On discute protection contre la police et on se dit que les infos tournent vraiment vite en ce moment.

Autour de 23h un cortège essaye de partir en manif sauvage. Il fait le tour de la place, difficile de sortir, toutes les issues sont bien gardées. Quelques bouteilles volent vers les flics rue du faubourg du Temple, les robocops sans beaucoup d’originalité répondent par du gaz. La manif tente de prendre le boulevard Voltaire mais pas assez vite et une cohorte de GM se retrouve devant nous. Les gens ne cherchent pas la confrontation directe à tout prix et puis il se passe des choses bien sur la place aussi, donc on retourne tous sur nos pas. On verra plus tard.

Y a encore des percus, de la musique, des discutions et des travaux manuels pour ceux et celles qui veulent. La situation se fige dans cet agréable capharnaüm humain, tranquillement déterminé. On occupe.

L’heure du “dernier métro” arrive et forcément la place se vide un peu. Il reste quand même pas mal de monde entre 500 et 1000 ?

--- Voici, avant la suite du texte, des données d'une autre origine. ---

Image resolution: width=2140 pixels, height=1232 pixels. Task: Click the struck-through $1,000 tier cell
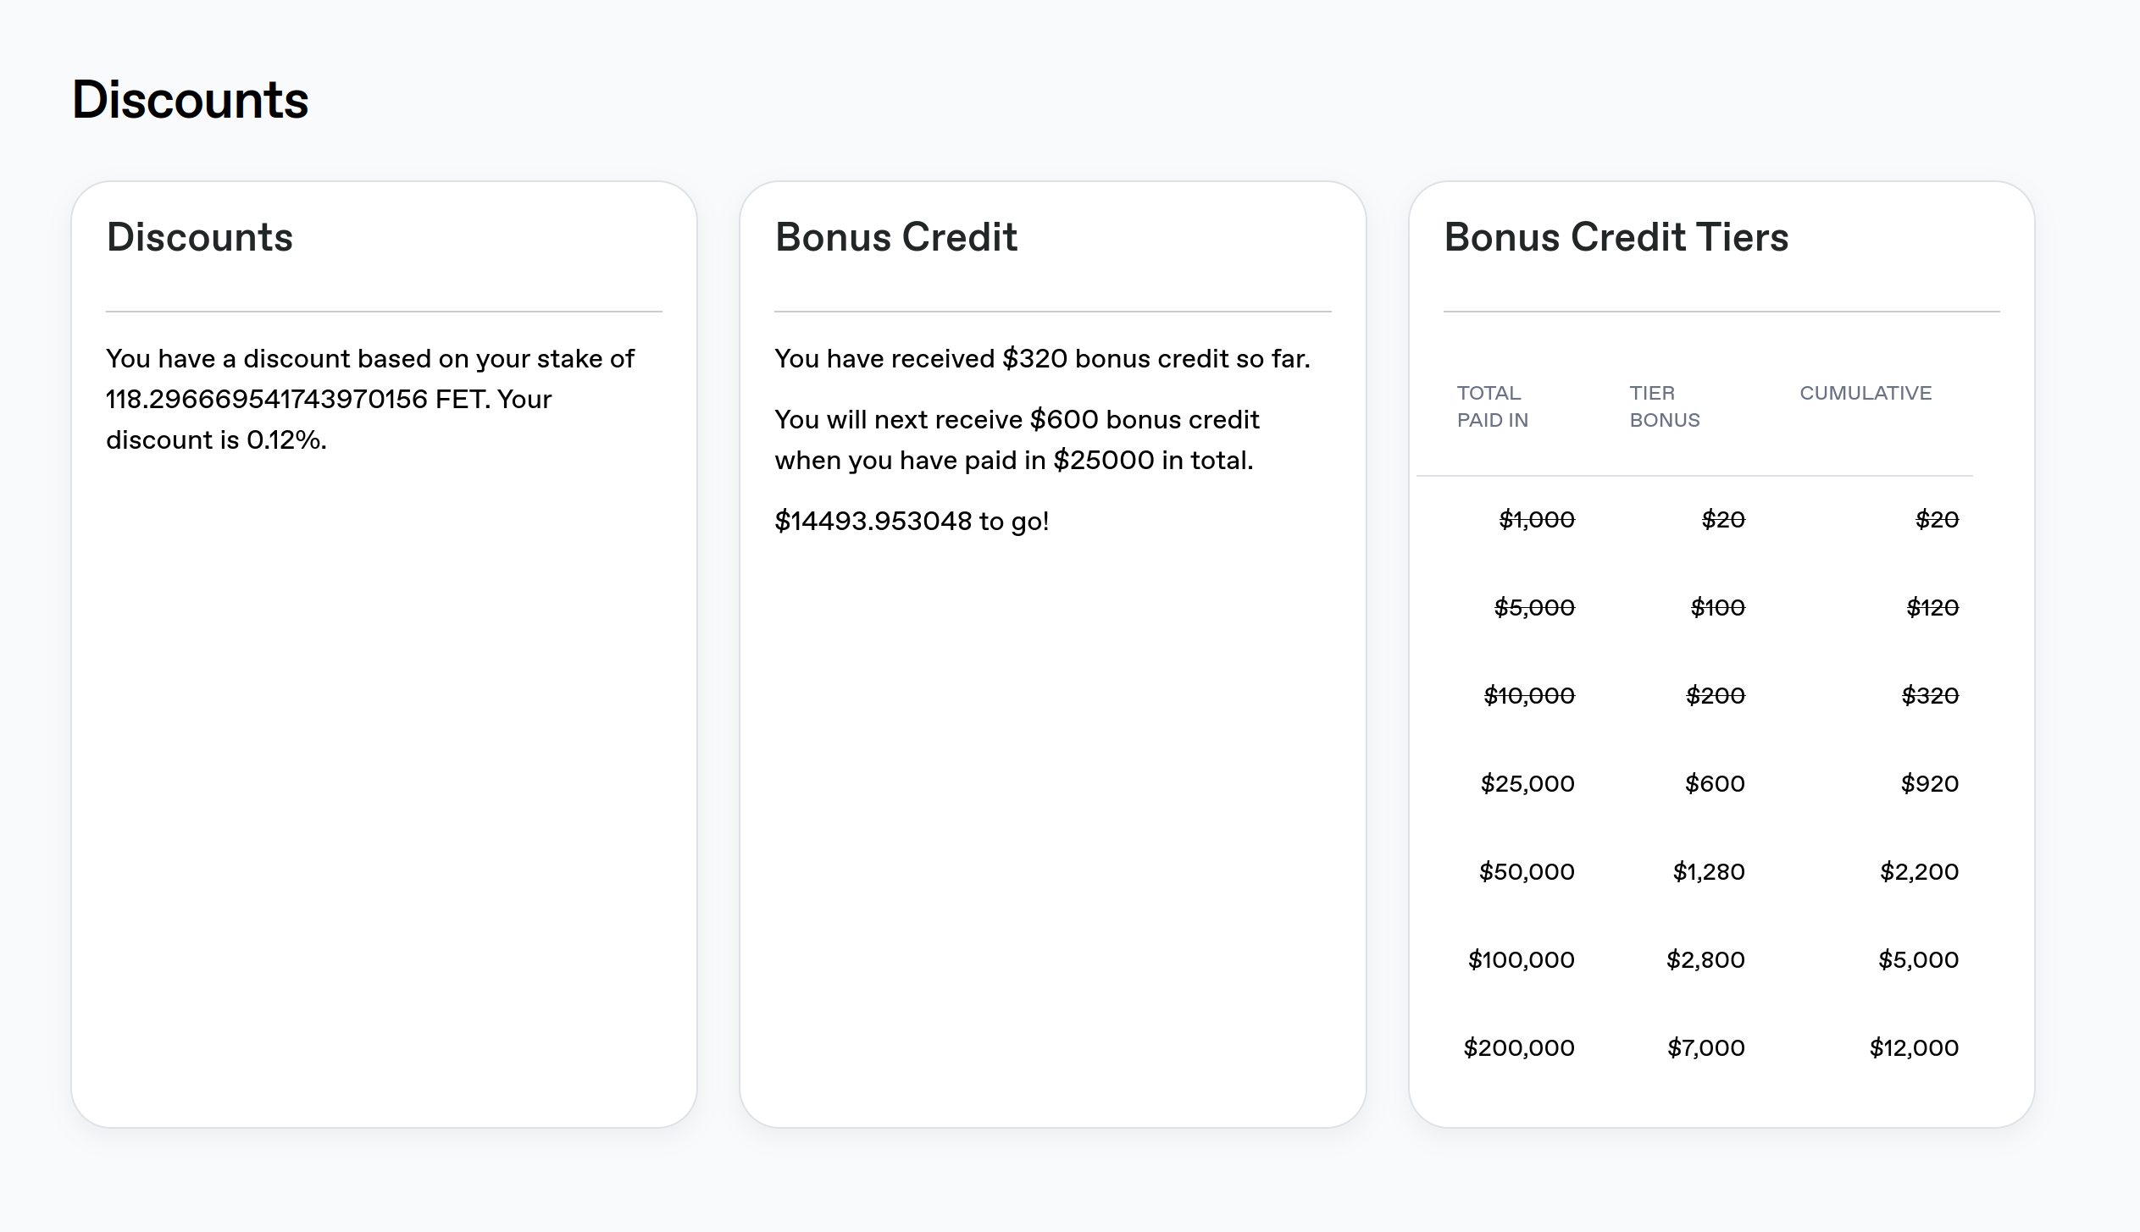(x=1536, y=519)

Vers 1h15, la fête est finie.

Alors qu’il ne se passe pas grand chose de plus ou de moins les flics se mettent à gazer copieusement la place. Ils visent à peu près tout mais le château de bois avec sa bâche en plastique particulièrement. Quelques réponses des manifestants mais l’air est vraiment saturé de gaz et puis les flics continuent à balancer des grenades en tout genre, donc l’ambiance c’est quand même le reflux. Enfin les keufs chargent très violemment avec de très nombreux tirs de flash-ball et des coups de tonfa. Au château, c’est l’acharnement et les gens se font traîner par les cheveux, tabasser par les CRS.

Dans les charges et la confusion une partie des gens a réussi à sortir de la nasse au niveau du boulevard Voltaire.

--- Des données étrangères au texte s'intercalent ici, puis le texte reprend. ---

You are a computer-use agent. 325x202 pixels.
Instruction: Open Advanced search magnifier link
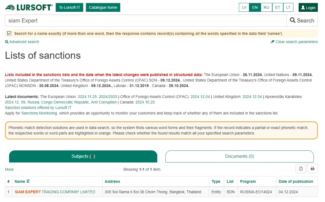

On est maintenant derrière le dispositif policier et on essaye de voir si d’autres peuvent nous rejoindre. Au bout d’un moment on est assez nombreux et la pression policière est forte donc on décide de partir en manif sauvage. On accélère le pas, une barricade est montée boulevard Voltaire mais n’est pas tenue. Les GM sont maintenant de plus en plus au contact. Au croisement du Boulevard Richard Lenoir et du boulevard Voltaire c’est la traque. Des keufs arrivent de partout et trois camarades allongés contre un mur se font salement tabasser. Le cortège est au pas de course et plein de trucs sont balancés en travers de la route et des trottoirs pour retarder les keufs. Insensiblement les gens se dispersent en petits groupes et se fondent dans la ville. Il doit être 2h30, 3h.

D’autres se sont sûrement échappés ailleurs. Il semble que des autolibs ont été incendiées mais pas dans le secteur où on était.

Hier la préf’ a clairement décidé de se lâcher. On est quelque un-es a en avoir fait les frais. On pense aux 24 personnes en GAV (pour la seule soirée d’hier) et aux nombreux blessé-es de la journée du 28 avril. Nous n’oublierons pas.